I haven’t posted on this site since early June of 2015, where my hopes for Cleveland sports were teetering on a fairy tale feeling that one on one of my teams, from my town, were on the verge of greatness.
We all know how that NBA finals series went. We remember their parade, the talk of “dynasty,” and the feeling of defeat.
And then they went 73-9. The best regular season ever.
Steph Curry repeated as MVP, and for the first time ever, in unanimous fashion.
And then the rematch.
Being down 3-1.
Lebron and those now-legendary Cavs brought home something no professional sports team had in 52 years: A championship.
Being downtown that night was surreal. Hundreds of thousands of people in the streets, jumping on top of buses and street lights, hugging and high-fiving random strangers, and just thinking to myself, “this is what it feels like. This is what it feels like to be a winner.”
That parade…with 1.3 million of our closest friends. No doubt some of my fondest memories I’ll ever encounter in our great city.
And then the Tribe got hot.
You’ve gotta be kidding me.
Everything was happening. Cleveland was the center of the sports universe.

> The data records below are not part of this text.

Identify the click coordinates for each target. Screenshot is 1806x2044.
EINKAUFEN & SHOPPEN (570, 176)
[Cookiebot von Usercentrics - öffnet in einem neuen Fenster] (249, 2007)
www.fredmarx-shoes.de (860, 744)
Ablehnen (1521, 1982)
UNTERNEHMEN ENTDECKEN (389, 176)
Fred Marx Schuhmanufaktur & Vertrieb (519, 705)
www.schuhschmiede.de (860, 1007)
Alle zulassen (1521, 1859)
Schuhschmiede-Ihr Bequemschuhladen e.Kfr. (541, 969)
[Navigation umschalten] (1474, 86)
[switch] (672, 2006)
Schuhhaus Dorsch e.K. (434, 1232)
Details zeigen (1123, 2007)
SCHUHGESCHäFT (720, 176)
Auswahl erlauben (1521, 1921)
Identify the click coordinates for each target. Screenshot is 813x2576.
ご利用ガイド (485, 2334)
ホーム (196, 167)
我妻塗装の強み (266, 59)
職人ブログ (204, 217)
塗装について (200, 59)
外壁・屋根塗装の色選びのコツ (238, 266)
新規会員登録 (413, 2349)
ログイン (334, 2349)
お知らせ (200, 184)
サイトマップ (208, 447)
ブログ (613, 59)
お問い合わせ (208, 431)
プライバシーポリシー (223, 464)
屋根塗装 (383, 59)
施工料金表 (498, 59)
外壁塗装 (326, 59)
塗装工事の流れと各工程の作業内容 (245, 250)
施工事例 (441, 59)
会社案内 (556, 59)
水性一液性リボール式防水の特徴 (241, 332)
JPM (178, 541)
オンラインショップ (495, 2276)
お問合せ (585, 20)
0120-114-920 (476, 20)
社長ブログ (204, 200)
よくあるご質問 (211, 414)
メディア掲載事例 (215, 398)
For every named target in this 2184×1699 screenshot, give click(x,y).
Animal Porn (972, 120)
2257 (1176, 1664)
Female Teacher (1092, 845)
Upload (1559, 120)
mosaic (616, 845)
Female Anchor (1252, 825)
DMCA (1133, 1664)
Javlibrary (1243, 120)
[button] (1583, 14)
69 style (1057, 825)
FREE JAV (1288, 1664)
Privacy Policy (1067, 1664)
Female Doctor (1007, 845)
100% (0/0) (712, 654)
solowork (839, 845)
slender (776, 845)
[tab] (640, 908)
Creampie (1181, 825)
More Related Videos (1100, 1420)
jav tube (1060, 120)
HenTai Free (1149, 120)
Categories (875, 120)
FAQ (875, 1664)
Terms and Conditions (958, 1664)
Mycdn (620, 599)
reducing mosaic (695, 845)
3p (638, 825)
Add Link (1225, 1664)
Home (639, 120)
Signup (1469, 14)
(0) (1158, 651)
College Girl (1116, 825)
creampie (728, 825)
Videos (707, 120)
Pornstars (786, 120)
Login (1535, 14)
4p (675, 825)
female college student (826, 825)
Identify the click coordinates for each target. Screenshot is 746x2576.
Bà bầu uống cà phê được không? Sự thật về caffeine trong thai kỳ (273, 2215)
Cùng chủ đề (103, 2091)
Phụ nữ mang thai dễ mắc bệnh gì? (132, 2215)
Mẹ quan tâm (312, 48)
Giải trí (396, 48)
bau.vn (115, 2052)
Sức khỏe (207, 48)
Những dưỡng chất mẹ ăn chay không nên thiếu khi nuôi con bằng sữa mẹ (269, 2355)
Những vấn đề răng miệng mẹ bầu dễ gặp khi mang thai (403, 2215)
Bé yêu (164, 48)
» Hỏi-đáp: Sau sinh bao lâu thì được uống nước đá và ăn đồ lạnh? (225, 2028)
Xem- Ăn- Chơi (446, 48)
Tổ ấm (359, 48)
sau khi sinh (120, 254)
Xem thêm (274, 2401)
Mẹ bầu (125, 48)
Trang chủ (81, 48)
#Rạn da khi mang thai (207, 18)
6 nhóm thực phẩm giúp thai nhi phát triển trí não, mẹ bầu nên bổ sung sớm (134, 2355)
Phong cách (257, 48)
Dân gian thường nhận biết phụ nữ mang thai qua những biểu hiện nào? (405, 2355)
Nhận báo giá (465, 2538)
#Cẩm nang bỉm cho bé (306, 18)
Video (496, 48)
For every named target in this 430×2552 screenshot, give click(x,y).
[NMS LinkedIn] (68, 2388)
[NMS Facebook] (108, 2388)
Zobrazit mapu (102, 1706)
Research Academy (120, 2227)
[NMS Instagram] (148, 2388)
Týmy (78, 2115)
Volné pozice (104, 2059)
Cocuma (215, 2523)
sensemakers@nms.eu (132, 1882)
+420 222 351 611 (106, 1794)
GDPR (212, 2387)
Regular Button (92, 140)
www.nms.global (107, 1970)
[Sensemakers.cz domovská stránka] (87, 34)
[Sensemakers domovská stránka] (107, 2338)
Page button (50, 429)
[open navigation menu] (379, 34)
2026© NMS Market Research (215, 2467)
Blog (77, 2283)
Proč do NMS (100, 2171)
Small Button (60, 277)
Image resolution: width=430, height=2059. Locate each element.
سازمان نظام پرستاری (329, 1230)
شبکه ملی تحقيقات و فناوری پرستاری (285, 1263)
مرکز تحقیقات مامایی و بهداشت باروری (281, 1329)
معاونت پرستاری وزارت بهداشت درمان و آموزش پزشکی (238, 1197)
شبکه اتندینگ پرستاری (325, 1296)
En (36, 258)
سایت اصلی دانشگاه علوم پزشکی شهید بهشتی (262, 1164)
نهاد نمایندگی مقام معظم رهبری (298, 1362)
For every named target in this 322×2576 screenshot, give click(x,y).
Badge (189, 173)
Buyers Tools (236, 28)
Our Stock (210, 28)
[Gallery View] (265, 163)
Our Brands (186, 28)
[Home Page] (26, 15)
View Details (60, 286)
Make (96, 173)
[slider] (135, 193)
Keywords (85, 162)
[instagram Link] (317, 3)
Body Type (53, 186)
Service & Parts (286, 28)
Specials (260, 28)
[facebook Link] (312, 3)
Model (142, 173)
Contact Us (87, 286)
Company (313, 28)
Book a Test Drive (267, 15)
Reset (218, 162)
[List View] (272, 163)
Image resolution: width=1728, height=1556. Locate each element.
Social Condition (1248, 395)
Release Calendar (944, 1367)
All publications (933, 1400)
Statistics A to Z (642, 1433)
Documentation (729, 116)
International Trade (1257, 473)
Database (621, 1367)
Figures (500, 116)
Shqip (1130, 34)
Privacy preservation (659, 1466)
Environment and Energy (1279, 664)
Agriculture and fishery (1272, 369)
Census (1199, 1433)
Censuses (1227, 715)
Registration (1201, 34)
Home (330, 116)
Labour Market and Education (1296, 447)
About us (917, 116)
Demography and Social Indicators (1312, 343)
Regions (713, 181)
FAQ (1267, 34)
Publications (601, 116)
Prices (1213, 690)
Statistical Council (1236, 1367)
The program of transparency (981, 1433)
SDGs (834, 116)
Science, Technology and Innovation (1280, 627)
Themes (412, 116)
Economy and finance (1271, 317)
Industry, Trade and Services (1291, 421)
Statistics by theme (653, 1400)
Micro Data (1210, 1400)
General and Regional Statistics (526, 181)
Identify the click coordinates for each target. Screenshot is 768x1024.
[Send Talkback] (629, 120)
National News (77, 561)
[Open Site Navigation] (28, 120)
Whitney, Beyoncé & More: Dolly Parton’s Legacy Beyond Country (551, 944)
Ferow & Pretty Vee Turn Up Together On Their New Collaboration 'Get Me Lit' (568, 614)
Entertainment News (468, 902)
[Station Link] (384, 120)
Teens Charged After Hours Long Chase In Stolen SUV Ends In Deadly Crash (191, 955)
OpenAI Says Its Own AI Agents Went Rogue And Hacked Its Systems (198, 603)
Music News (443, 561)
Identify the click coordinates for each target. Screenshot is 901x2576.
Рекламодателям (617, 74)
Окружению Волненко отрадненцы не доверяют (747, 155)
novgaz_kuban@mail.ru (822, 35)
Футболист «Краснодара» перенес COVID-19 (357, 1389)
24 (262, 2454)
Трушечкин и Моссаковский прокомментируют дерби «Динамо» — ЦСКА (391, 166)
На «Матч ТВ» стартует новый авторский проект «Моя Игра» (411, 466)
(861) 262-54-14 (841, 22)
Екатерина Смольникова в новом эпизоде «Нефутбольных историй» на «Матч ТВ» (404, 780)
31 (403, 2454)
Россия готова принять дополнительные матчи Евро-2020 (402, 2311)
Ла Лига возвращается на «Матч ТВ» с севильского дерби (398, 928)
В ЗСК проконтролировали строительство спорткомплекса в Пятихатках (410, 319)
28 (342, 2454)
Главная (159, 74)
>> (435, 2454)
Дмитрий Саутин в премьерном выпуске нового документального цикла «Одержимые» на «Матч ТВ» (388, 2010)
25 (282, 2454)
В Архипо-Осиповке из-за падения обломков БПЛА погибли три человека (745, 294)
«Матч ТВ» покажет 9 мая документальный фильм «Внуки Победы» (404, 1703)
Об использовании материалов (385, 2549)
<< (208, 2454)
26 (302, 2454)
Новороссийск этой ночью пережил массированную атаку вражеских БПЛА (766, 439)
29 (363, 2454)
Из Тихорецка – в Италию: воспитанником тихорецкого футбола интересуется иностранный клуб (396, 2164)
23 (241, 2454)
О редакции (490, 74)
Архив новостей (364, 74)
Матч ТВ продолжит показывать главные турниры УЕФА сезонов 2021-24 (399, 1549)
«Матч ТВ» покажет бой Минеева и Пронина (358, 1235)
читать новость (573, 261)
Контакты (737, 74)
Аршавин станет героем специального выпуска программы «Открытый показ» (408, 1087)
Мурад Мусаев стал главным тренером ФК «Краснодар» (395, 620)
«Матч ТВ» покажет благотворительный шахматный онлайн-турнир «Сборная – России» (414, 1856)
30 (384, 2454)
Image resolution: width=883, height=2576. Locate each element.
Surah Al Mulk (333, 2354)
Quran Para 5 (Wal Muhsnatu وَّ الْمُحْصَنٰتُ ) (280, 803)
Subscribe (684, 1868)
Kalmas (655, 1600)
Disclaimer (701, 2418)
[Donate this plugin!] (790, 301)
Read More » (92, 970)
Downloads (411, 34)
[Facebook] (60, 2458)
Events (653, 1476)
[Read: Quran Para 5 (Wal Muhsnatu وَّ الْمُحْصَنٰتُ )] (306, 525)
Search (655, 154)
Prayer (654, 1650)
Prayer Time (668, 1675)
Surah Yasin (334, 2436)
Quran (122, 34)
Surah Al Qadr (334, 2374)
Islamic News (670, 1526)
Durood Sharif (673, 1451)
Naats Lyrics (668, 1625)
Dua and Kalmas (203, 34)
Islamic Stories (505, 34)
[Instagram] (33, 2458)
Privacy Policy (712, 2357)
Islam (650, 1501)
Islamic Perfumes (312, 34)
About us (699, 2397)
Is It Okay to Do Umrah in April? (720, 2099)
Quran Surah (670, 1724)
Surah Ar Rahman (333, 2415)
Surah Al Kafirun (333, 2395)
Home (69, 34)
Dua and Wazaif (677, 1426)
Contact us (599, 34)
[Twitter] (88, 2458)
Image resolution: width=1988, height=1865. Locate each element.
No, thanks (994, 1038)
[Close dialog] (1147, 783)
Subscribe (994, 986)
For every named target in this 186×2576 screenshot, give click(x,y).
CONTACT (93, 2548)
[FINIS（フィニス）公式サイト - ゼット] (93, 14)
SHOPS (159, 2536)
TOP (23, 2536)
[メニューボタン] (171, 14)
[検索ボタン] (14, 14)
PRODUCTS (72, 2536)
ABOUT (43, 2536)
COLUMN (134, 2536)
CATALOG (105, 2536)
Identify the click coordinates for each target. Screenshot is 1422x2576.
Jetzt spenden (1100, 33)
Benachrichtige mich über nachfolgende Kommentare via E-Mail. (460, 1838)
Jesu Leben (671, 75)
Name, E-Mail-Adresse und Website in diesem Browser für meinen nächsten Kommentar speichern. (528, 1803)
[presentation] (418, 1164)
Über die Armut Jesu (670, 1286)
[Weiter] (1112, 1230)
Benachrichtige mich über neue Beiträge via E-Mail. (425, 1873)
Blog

Sometimes in life, we get complacent. We lose sight of what’s important to us, because everything on the exterior seems so perfect. Your job, your love life, everything.
Earlier this year, I spent a few months in what I figured was illness. I initially went in thinking it was food poisoning, it then became gallbladder issues. The symptoms continued. Three hospital stints later, they found it to be herniated disks in my back, pinching a nerve that wrapped around to the front of my body, which simulated the abdominal pain. WTF, right?
I’m good now, but I spent so much time in the hospital on the pain drug Dilaudid, a synthetic morphine, that I had developed a chemical dependency to it. 90% of my issues? Withdrawal. They weaned me off the drug, and sent me home.
I spent the following months on a cocktail of antidepressants and anti anxiety drugs which made me lethargic. I would go to work, come home, eat, sleep, repeat. I had become a robot.It had gotten so bad that it eventually led to my girlfriend of two and a half years dumping me. Talk about darkness.
When nothing else is going for me, I still have my Tribe, Cavs, and Browns (ok, maybe not the Browns).
This 2016 Indians team, not to discount what the Cavs did, have been through every exhilarating high and crushing low imaginable. They not only were presented with an enormous amount of adversity, they looked it square in the eyes and said “F**k you. We got this.” Brantley, Carrasco, Salazar, Gomes, Bauer’s finger. You name it, they’ve been through it. Media bias, Vegas odds, anything and everything stacked against them.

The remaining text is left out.